An interesting development in our culture is taking place that I think could end up being pretty damaging. It has to do with the recent “Values Voter” Conference.
Enemies of value voters are not attacking them now of falling short of their values like with Sen. Larry Craig. They’re now questioning the term “values” at all.
They’re upset that Republicans have a corner on the term “values” so they’re attempting now to expand its meaning into meaninglessness. This from a recent column entitled “Just Whose Values Matter at the Values Summit?”
But let’s deconstruct the words “values voters” for a minute. This term connotes many things, including purity, morality, piety, superiority and a recognition of its own importance in American elections. However, such a connotation is not enough to define it. For “values voters” to hold any meaning both as a political movement and as a term to describe political evangelicals, there has to be something in opposition, a block of “non-values voters”, if you will.
In their implicit definition, “non-values voters” describes the non-evangelical segment of America, including the dreaded liberals, who have no morality, no religious faith and, apparently, no concern for values whatsoever.
Never mind that the “non-values voters” in America support a health care plan for living children, support women who wish to have control over their own bodies and lives, support working against religious extremism but not with the death of thousands of innocent people, and support homosexual men and women who want to share the same rights of marriage as heterosexual couples. In the world of values voting, these values are inferior to those that are backed by fundamentalist Christian faith.

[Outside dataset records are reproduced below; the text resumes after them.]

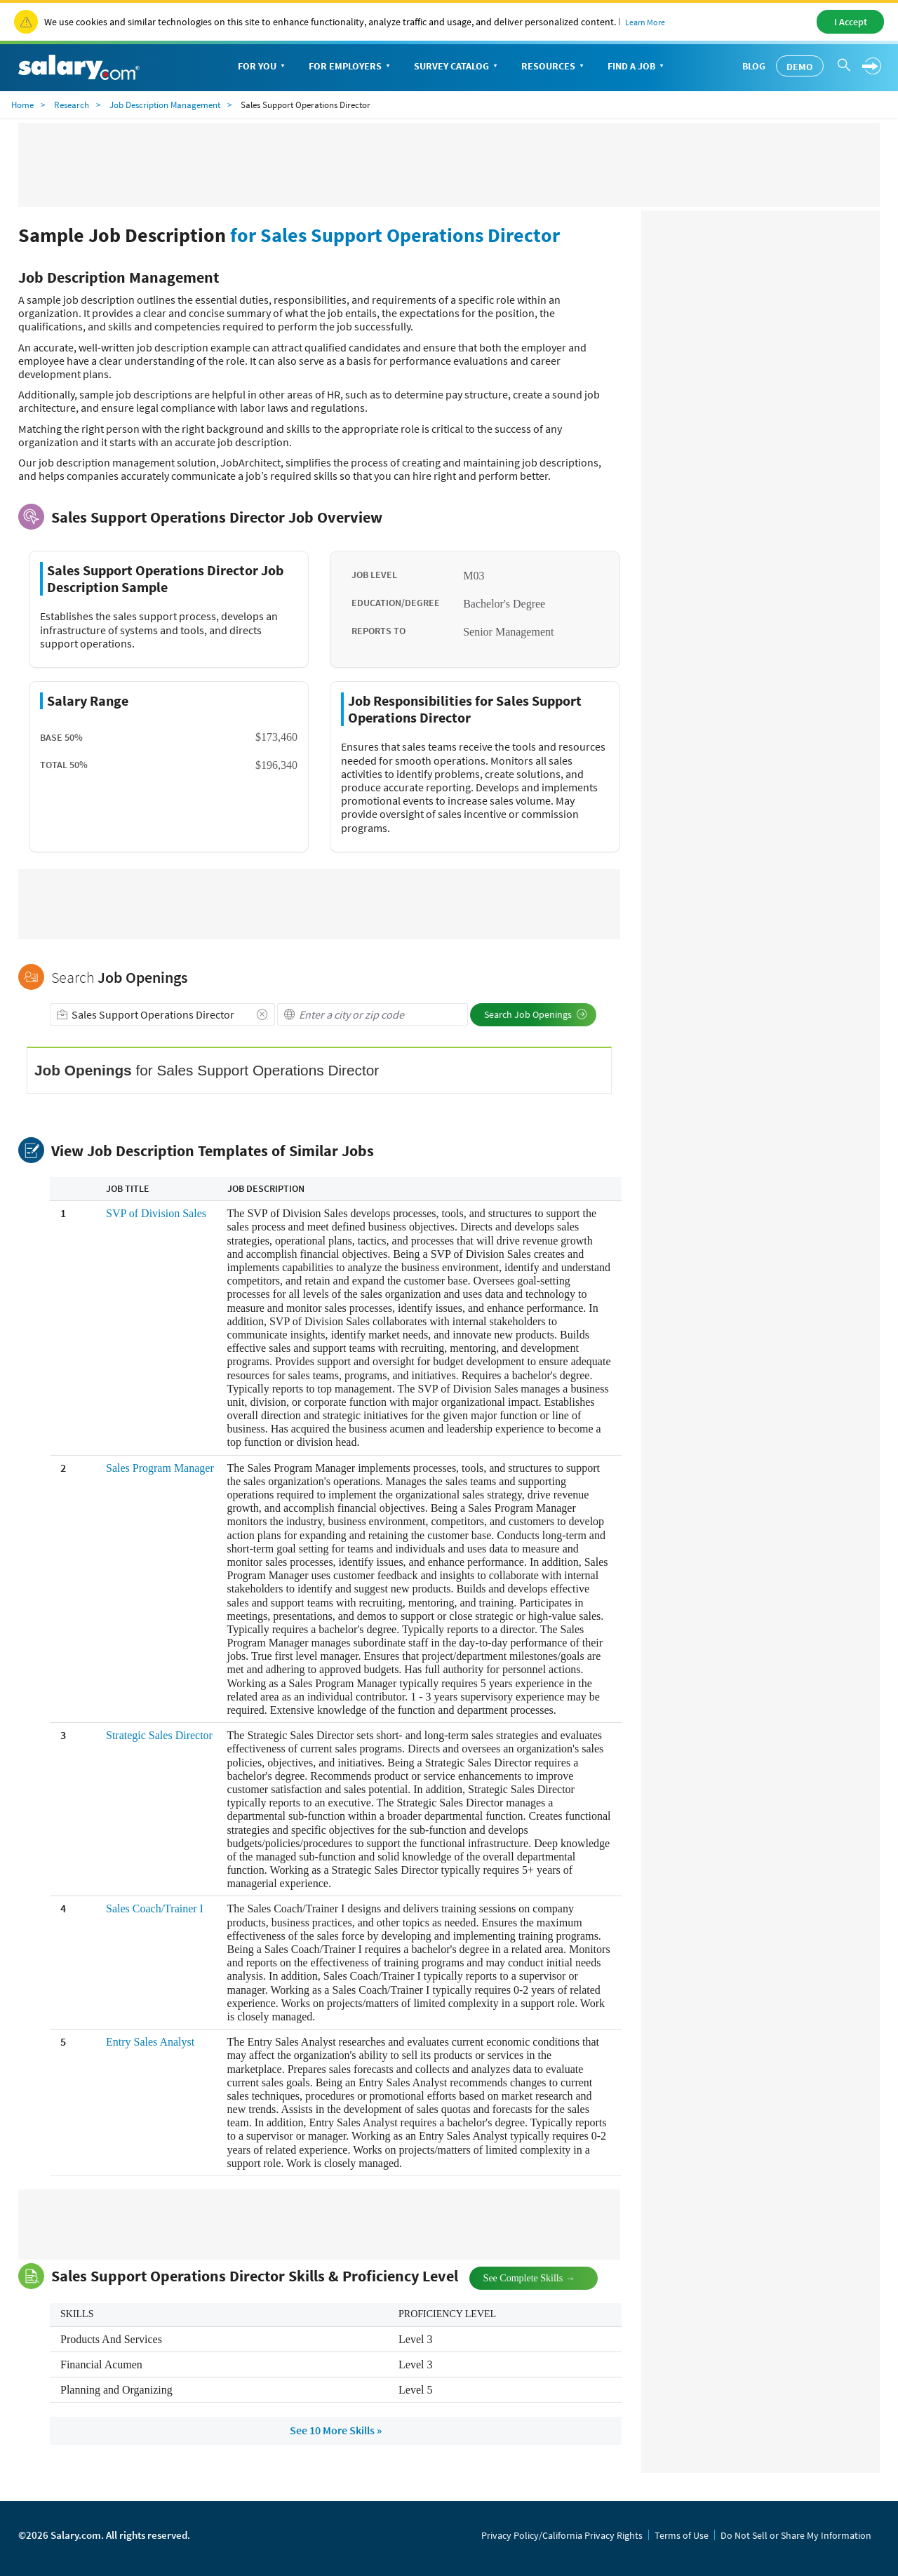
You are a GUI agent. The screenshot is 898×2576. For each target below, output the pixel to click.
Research (71, 105)
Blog (753, 66)
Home (22, 105)
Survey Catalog (457, 67)
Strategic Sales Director (159, 1735)
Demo (799, 66)
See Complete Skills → (517, 2277)
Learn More (645, 22)
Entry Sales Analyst (150, 2042)
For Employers (351, 67)
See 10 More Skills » (336, 2430)
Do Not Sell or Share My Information (796, 2535)
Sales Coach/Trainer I (154, 1908)
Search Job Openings (535, 1014)
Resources (554, 67)
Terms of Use (682, 2535)
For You (263, 67)
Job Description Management (164, 105)
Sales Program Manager (160, 1468)
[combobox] (162, 1014)
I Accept (850, 21)
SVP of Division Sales (156, 1213)
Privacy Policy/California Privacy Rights (562, 2535)
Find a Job (637, 67)
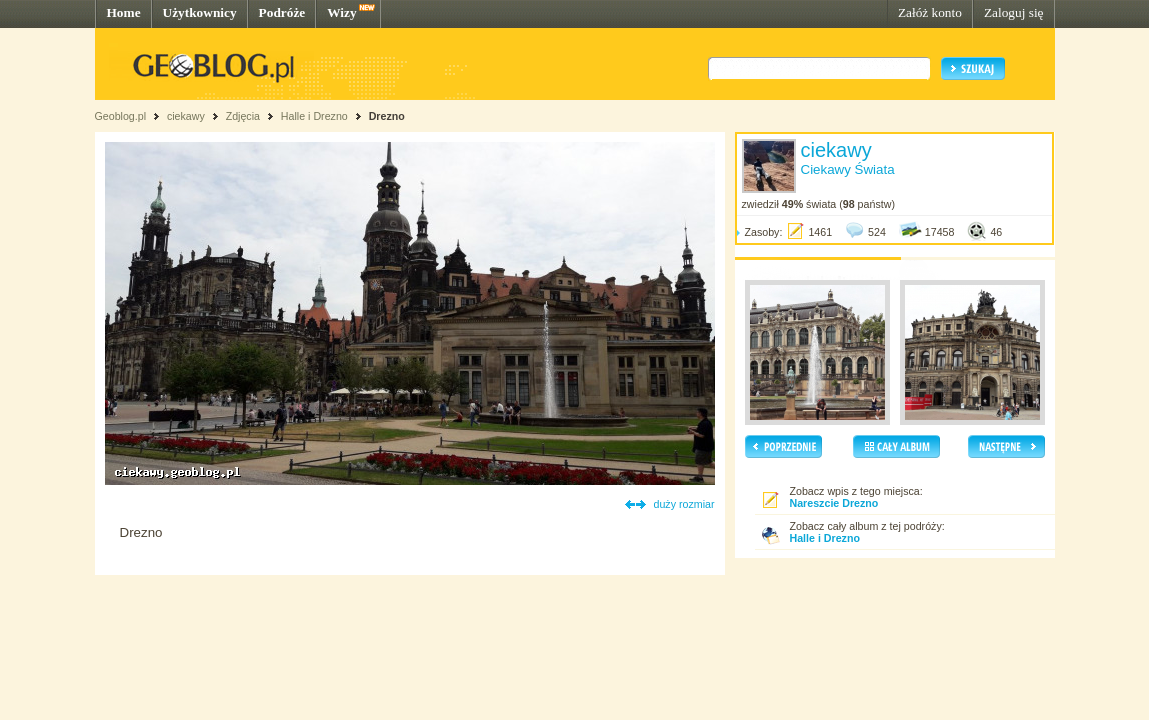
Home (124, 12)
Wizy (341, 12)
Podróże (282, 12)
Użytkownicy (200, 12)
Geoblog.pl (121, 116)
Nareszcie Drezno (834, 503)
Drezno (387, 116)
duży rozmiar (684, 504)
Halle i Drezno (314, 116)
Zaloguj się (1014, 12)
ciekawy (186, 116)
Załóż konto (930, 12)
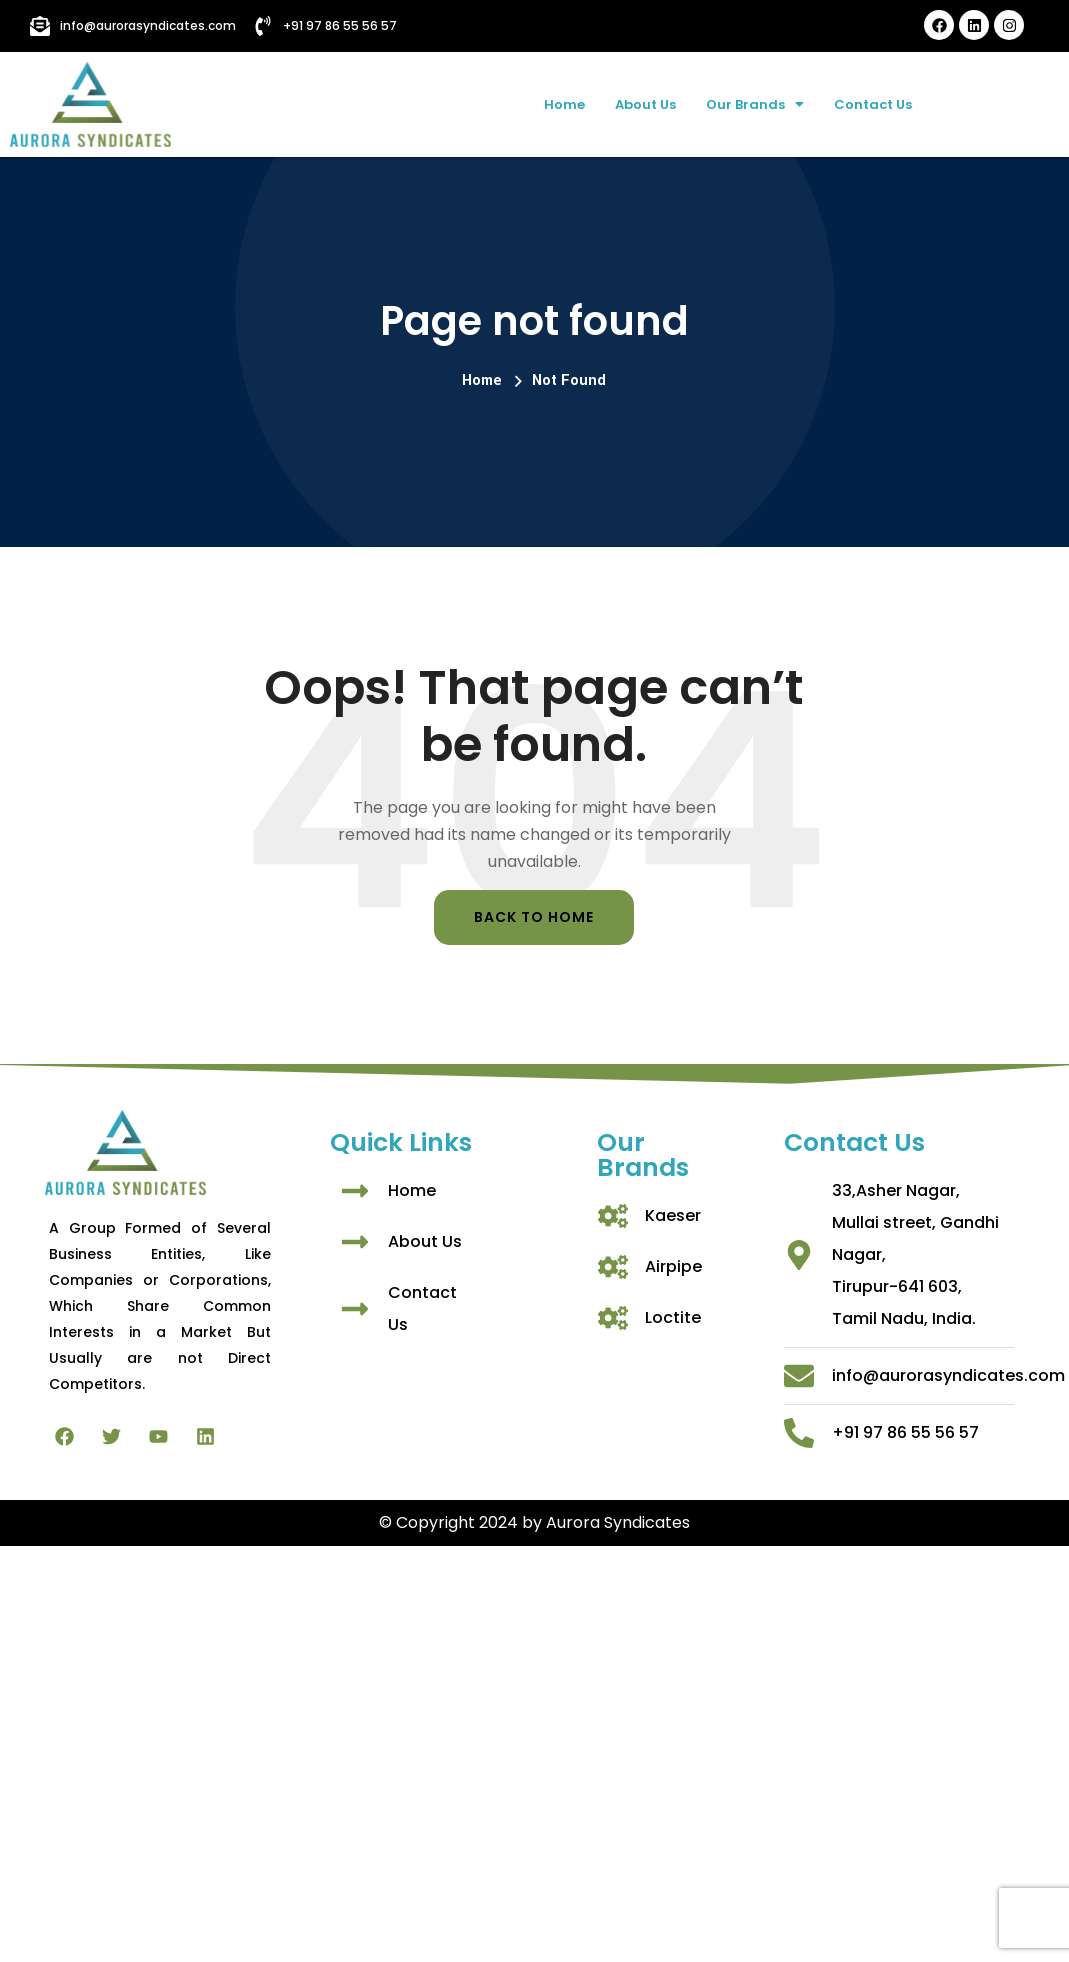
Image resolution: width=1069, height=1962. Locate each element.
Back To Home (534, 917)
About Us (635, 103)
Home (544, 103)
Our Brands (757, 103)
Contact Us (889, 103)
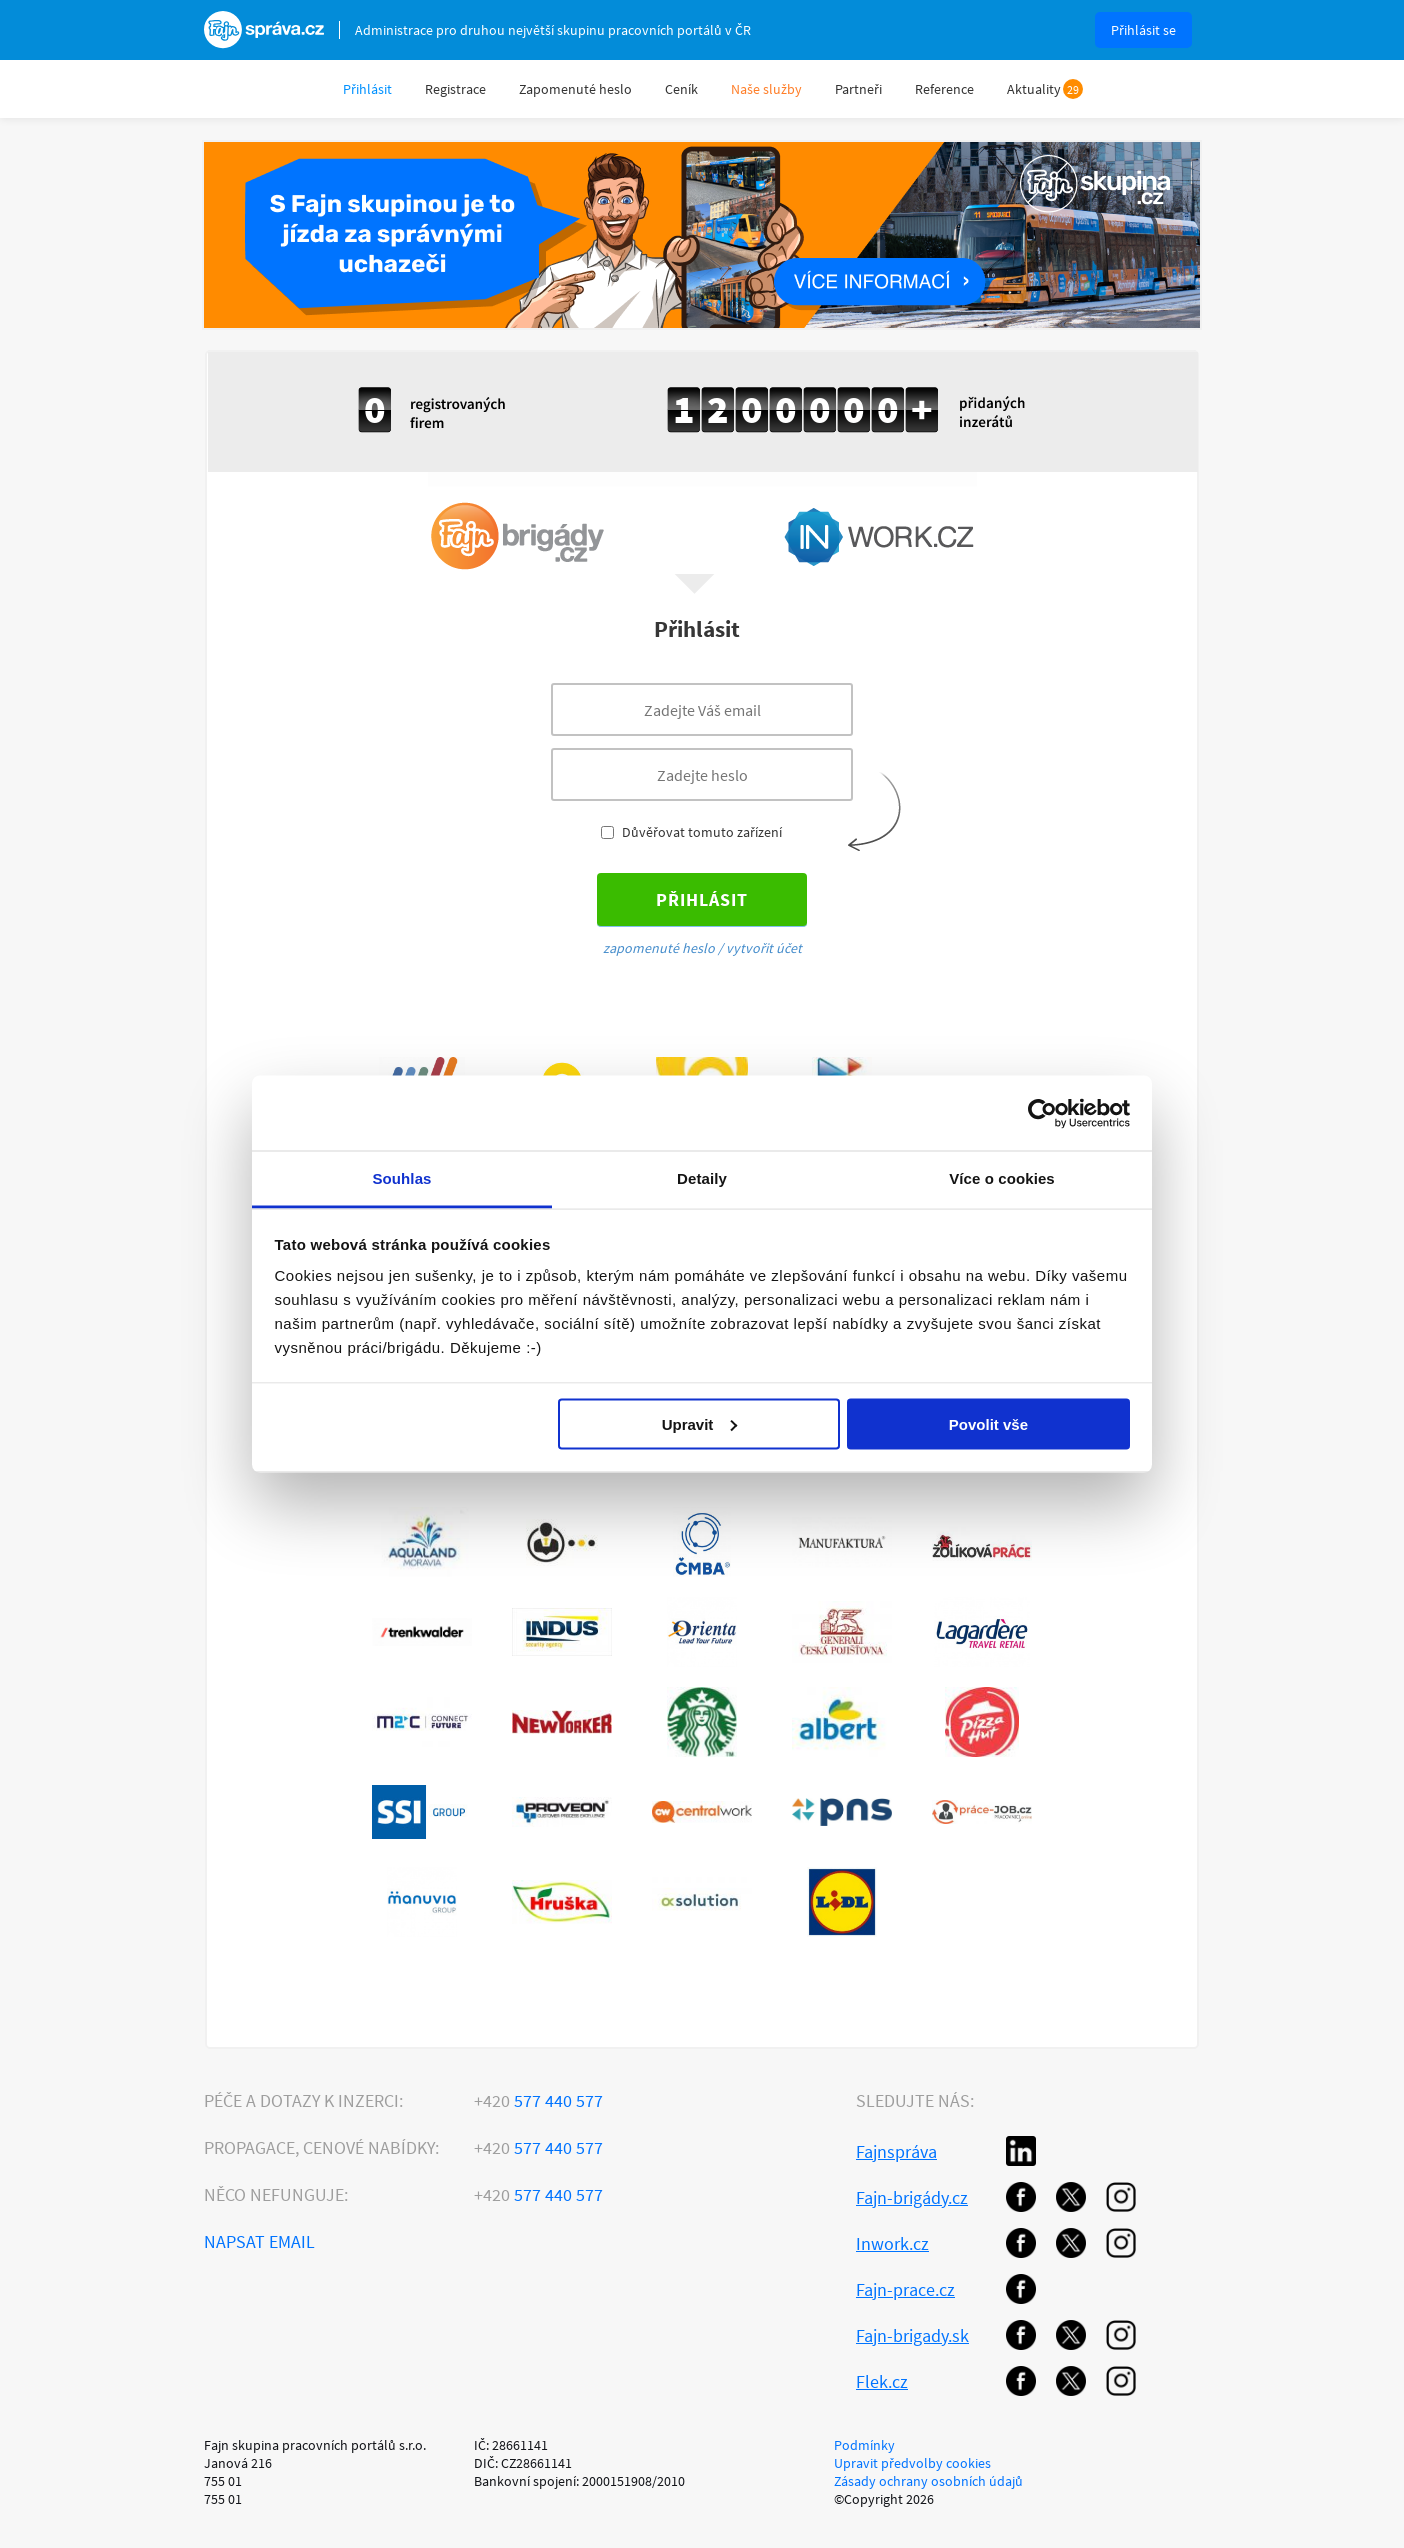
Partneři (858, 89)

This is where values voting as a political movement begins to erode. Presumably, we all vote in a way that is relational to how we view the world and the values we hold dear, and even some non-values voters have a faith that defines their voting decisions. There is, essentially, little moral difference between “values voters” and the rest of us, even atheists, feminists and homosexuals.
Doesn’t it matter at all the value we put on values? And more to the point: There are some greater values from which all other lesser values derive -namely life.